**EXERCISE DETAILS**
Put the stretch of the listing from its start through the line containing "Action: (92, 39)" into a numbered list, skipping any blank lines and leaving the pictures out.

>>>>>

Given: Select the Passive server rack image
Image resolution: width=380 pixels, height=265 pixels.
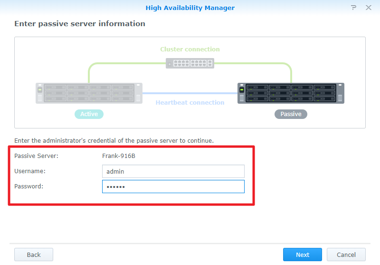Looking at the screenshot, I should (291, 93).
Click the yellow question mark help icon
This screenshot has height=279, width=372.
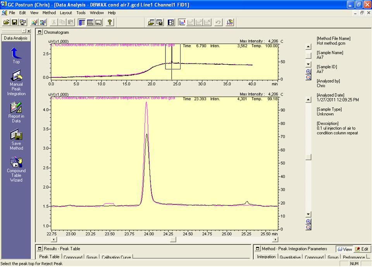110,22
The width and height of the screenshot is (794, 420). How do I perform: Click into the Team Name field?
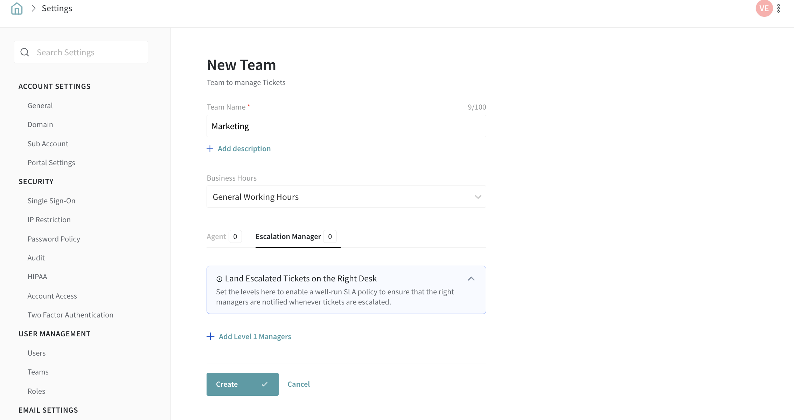click(346, 126)
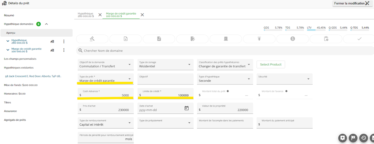Screen dimensions: 374x144
Task: Click the gavel icon in the action toolbar
Action: (92, 39)
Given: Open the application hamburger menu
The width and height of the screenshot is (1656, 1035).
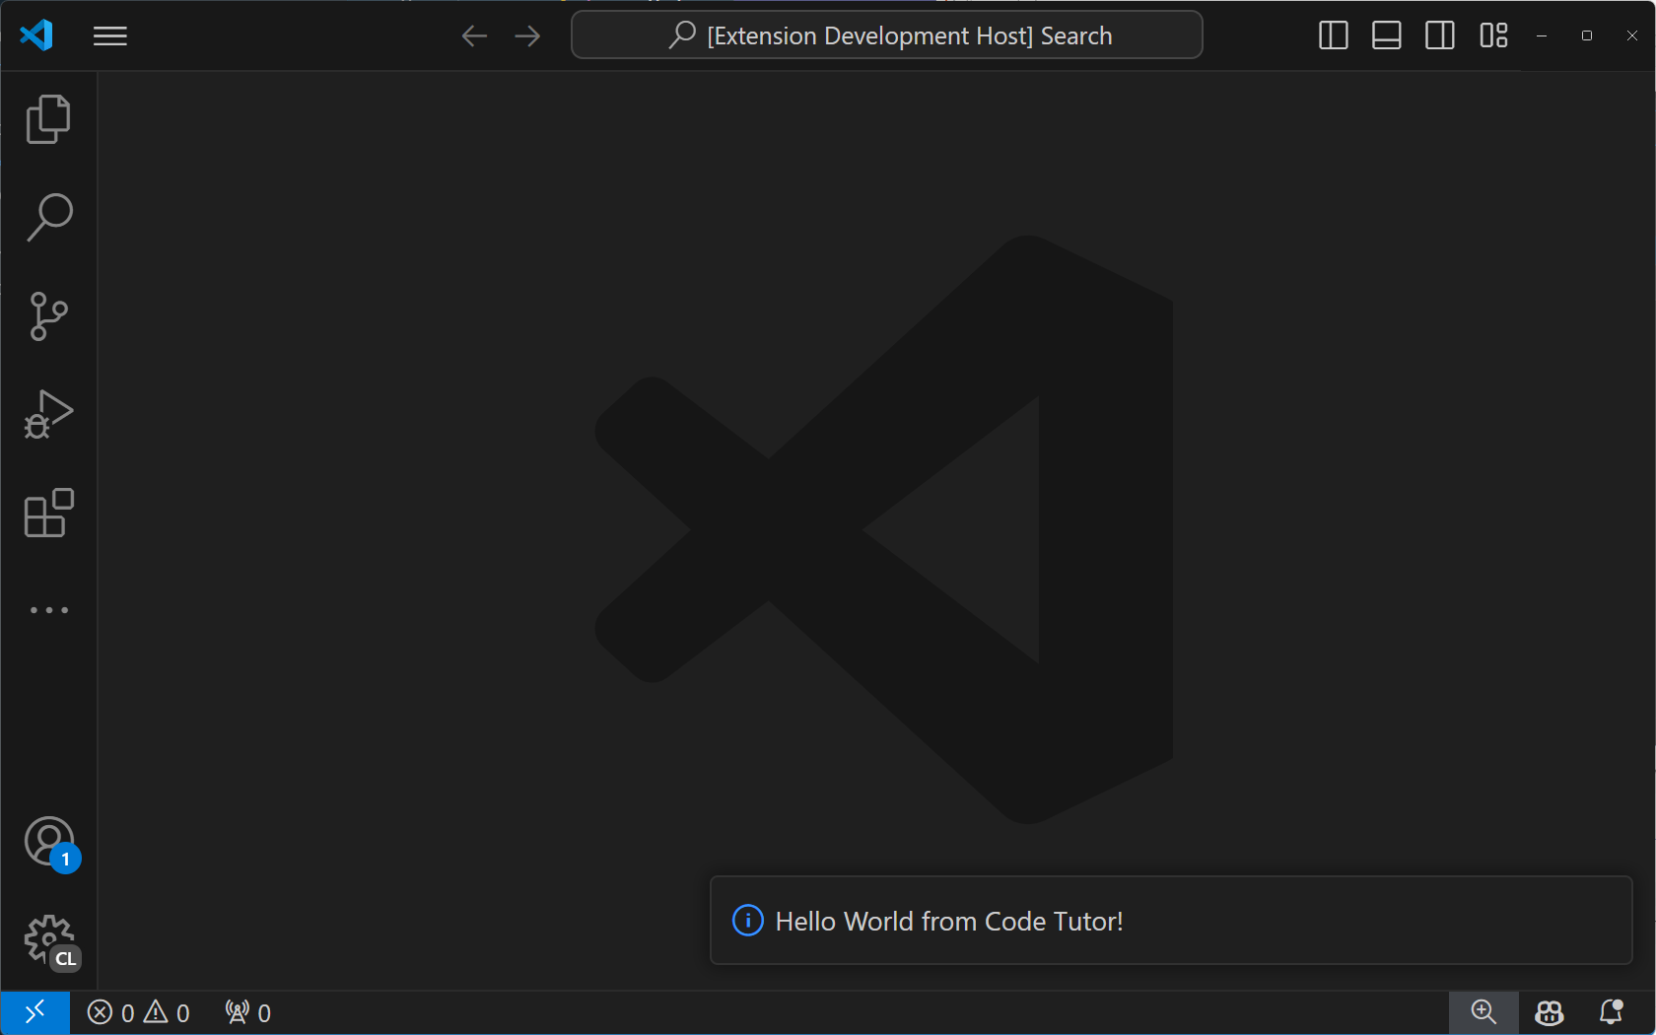Looking at the screenshot, I should click(x=109, y=35).
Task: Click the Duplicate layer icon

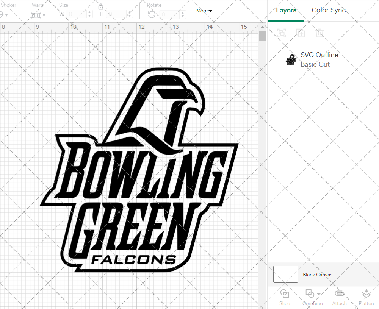Action: (x=301, y=33)
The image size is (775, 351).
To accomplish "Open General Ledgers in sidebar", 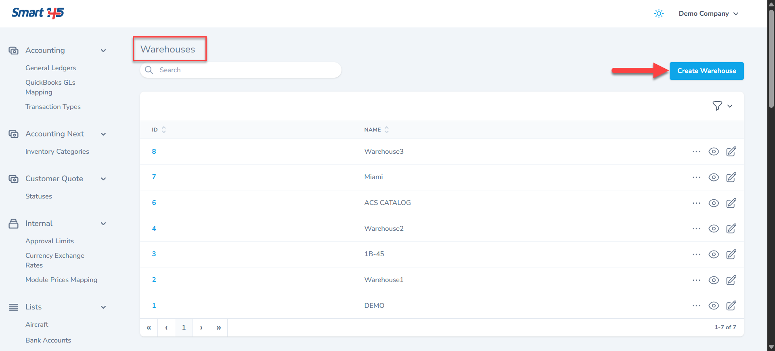I will pyautogui.click(x=51, y=68).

<<<<<

**WRITTEN ANSWER**
1. Given: Select the Passive server rack image
2. Image resolution: width=380 pixels, height=265 pixels.
3. Looking at the screenshot, I should (291, 93).
4. Click the yellow question mark help icon
5. This screenshot has height=279, width=372.
6. 110,22
7. The width and height of the screenshot is (794, 420). How do I perform: Click into the Team Name field?
8. click(346, 126)
9. Screen dimensions: 374x144
10. Task: Click the gavel icon in the action toolbar
11. Action: (92, 39)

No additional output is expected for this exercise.